### Study questions
1) Answer these questions from the passage on the sea otter fur trade:
(a) From which places did the first sea otter furs to reach China as a luxury commodity come, and in what century?
(b) What is the title of the last of the five chapters listed?
(c) In what year did Grigorii Shelikhov establish a settlement on Urup?
2) Set down word for word the part of the passage on the sea otter fur trade from "It is interesting" up to and including "easier to undertake.".

By placing the animal at the centre of this study, Ravalli creates a bridge — a continuum if you like — between a variety of research fields that authors have written about separately, be they the fur trade, aspects of which, Alaskan, Northwest Coast and Californian, have been extensively documented, or efforts at conservation as sea otters were hunted to the very edge of extinction by the early 20 th century. He also identifies for us in British Columbia that it was furs from Hokkaido and the Kuril Islands that first reached China as a luxury commodity in the 15 th century, not those from the Aleutian Islands or Vancouver Island in the 18 th century.

It is hardly surprising to read that sea otter furs were used and traded by Indigenous communities around the North Pacific long before non-native societies developed an interest in them as a commercial commodity. The oral traditions and mythologies of the Ainu of Japan as much as of the Haida in Canada reflect their strong connection with the sea otter upon whom supernatural qualities were bestowed. There is evidence of a clear spiritual importance of the animal to many Pacific communities, and sea otter fur was not just prized for clothing in general but for special decoration and as a trade item that could be monopolized and therefore served to enhance the power of local chiefs.

The book is set up with a short Introduction to the world of the sea otter since before recorded time. Then the “history” is covered in five chapters, whose titles give an idea of the subject matter presented: “Rakkoshima, the Sea Otter Islands” “Promyshlenniki and Padres” “Boston Men” “Near Extinction and Reemergence” and “Nukes, Aquaria and Cuteness.”

Sea otter encountered by Captain Cook on his third voyage, 1777-1780. Engraving by P. Mazell after J. Webber, 1780-1785. Image courtesy Wellcome Collection

Historians of the Northwest Coast maritime fur trade have tended to use the benchmarks of Vitus Bering’s Second Kamchatka Expedition (1741-42) and James Cook’s sojourn on Vancouver Island (1778) as the beginning of the “fur rush” in the North Pacific. These voyages unleashed extensive hunting across the Aleutians in Alaska and on the Northwest Coast respectively. However, in his first historical narrative chapter, Ravalli details the existence of a flourishing fur trade on the Asian coast, centred on the Kuril Islands — the Sea Otter Islands — where Urup Island played a similar role to that of Vancouver Island and later Haida Gwaii in North America. The Ainu became key figures in the trade with Japan. As the Russians reached the Pacific and established a border with China in the late 17 th century, they pushed south from Kamchatka. Furs garnered were sold into China through the famous border market town of Kiakhta. A situation that was to later play itself out in America developed — the Ainu as middlemen, beneficiaries yet victims — were caught between imperial powers vying for hegemony.

It is interesting to read that Grigorii Shelikhov established a settlement on Urup in 1795, similar to the one on Kodiak a decade earlier, and that Russian American Company manager, Alexandr Baranov, had authority over the Kurils. The islands were vigorously defended by both Ainu and Japan, and Russian activity was blunted though never eliminated by any means. The islands became a frontier of tension for the entire 19 th century. Ironically, sea otters, although hunted extensively in the region, were saved from the disastrous effects of the unrelenting Aleutian and Northwest Coast hunts, as the Russians found enslaving the skilled Aleuts and an unobstructed advance to America easier to undertake.

### Information provided
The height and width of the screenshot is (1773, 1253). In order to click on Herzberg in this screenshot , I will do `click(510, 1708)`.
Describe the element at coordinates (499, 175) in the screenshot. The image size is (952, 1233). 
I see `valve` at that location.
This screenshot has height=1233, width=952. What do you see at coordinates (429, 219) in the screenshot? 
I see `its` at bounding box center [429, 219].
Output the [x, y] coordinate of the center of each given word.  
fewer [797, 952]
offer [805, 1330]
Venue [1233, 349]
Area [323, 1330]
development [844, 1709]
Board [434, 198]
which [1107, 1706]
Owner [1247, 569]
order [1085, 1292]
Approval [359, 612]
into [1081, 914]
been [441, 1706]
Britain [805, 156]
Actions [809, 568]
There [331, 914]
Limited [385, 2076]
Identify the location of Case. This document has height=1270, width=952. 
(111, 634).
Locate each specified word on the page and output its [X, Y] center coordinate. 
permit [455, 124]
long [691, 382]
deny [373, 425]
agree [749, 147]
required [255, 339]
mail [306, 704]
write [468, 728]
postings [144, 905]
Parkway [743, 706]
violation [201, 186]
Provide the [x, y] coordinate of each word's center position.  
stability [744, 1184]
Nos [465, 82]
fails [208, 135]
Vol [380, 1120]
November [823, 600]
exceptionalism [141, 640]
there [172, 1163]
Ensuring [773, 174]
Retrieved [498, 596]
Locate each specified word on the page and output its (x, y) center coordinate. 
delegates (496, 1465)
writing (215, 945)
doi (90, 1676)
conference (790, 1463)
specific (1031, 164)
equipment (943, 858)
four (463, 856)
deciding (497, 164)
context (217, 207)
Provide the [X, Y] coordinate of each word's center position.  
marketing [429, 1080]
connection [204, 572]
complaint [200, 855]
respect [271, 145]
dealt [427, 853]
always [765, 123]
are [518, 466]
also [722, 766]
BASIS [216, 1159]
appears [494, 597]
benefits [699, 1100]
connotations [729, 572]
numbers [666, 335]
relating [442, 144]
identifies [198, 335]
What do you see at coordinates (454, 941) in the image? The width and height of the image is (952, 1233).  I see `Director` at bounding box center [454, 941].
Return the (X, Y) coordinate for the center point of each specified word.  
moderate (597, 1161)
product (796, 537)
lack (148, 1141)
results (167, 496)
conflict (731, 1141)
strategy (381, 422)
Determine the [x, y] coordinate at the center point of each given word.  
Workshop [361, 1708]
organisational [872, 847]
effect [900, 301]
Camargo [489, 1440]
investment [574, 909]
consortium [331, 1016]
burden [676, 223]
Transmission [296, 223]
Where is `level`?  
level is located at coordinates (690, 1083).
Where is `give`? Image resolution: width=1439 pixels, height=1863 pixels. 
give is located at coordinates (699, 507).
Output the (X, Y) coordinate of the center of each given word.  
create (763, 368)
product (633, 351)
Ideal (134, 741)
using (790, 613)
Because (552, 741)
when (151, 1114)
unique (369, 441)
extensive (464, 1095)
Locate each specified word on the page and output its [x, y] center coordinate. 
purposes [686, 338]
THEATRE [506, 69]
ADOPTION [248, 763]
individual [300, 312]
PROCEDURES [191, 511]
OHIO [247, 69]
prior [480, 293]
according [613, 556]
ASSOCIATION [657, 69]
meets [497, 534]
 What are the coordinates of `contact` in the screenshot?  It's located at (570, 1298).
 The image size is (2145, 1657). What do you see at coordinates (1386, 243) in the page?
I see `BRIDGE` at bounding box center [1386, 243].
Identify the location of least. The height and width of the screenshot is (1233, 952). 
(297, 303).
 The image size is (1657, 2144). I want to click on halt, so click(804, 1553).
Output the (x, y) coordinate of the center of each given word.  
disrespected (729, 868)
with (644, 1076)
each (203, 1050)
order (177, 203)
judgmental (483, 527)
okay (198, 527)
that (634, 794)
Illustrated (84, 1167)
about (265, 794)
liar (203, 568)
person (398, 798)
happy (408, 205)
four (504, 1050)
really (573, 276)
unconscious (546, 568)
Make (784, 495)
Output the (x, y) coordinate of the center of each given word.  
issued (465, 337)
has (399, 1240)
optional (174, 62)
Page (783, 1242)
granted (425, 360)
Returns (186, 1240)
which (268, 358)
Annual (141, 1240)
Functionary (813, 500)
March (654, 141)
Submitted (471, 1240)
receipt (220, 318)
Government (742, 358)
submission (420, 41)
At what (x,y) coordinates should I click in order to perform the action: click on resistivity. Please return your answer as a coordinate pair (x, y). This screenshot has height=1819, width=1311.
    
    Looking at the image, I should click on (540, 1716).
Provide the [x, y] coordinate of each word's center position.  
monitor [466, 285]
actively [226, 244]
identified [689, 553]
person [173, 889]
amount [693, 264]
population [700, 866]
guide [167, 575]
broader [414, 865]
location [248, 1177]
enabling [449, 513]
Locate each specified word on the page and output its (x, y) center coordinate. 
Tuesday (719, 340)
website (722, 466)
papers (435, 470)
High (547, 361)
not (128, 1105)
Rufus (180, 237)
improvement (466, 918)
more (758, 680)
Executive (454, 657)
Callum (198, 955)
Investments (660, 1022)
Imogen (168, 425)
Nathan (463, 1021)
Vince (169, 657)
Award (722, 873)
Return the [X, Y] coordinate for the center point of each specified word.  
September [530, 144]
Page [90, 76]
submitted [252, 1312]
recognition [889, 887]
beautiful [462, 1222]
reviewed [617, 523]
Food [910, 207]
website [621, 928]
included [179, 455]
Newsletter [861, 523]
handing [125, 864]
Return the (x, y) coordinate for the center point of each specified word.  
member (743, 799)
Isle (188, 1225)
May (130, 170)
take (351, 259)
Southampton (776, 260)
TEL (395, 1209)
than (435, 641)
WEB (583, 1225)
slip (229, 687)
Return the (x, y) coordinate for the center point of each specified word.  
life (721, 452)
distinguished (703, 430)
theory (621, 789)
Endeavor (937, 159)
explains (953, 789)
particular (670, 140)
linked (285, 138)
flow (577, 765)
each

### Answers by item number
1)
(a) Hokkaido and the Kuril Islands, in the 15th century.
(b) "Nukes, Aquaria and Cuteness."
(c) 1795.

2)
It is interesting to read that Grigorii Shelikhov established a settlement on Urup in 1795, similar to the one on Kodiak a decade earlier, and that Russian American Company manager, Alexandr Baranov, had authority over the Kurils. The islands were vigorously defended by both Ainu and Japan, and Russian activity was blunted though never eliminated by any means. The islands became a frontier of tension for the entire 19 th century. Ironically, sea otters, although hunted extensively in the region, were saved from the disastrous effects of the unrelenting Aleutian and Northwest Coast hunts, as the Russians found enslaving the skilled Aleuts and an unobstructed advance to America easier to undertake.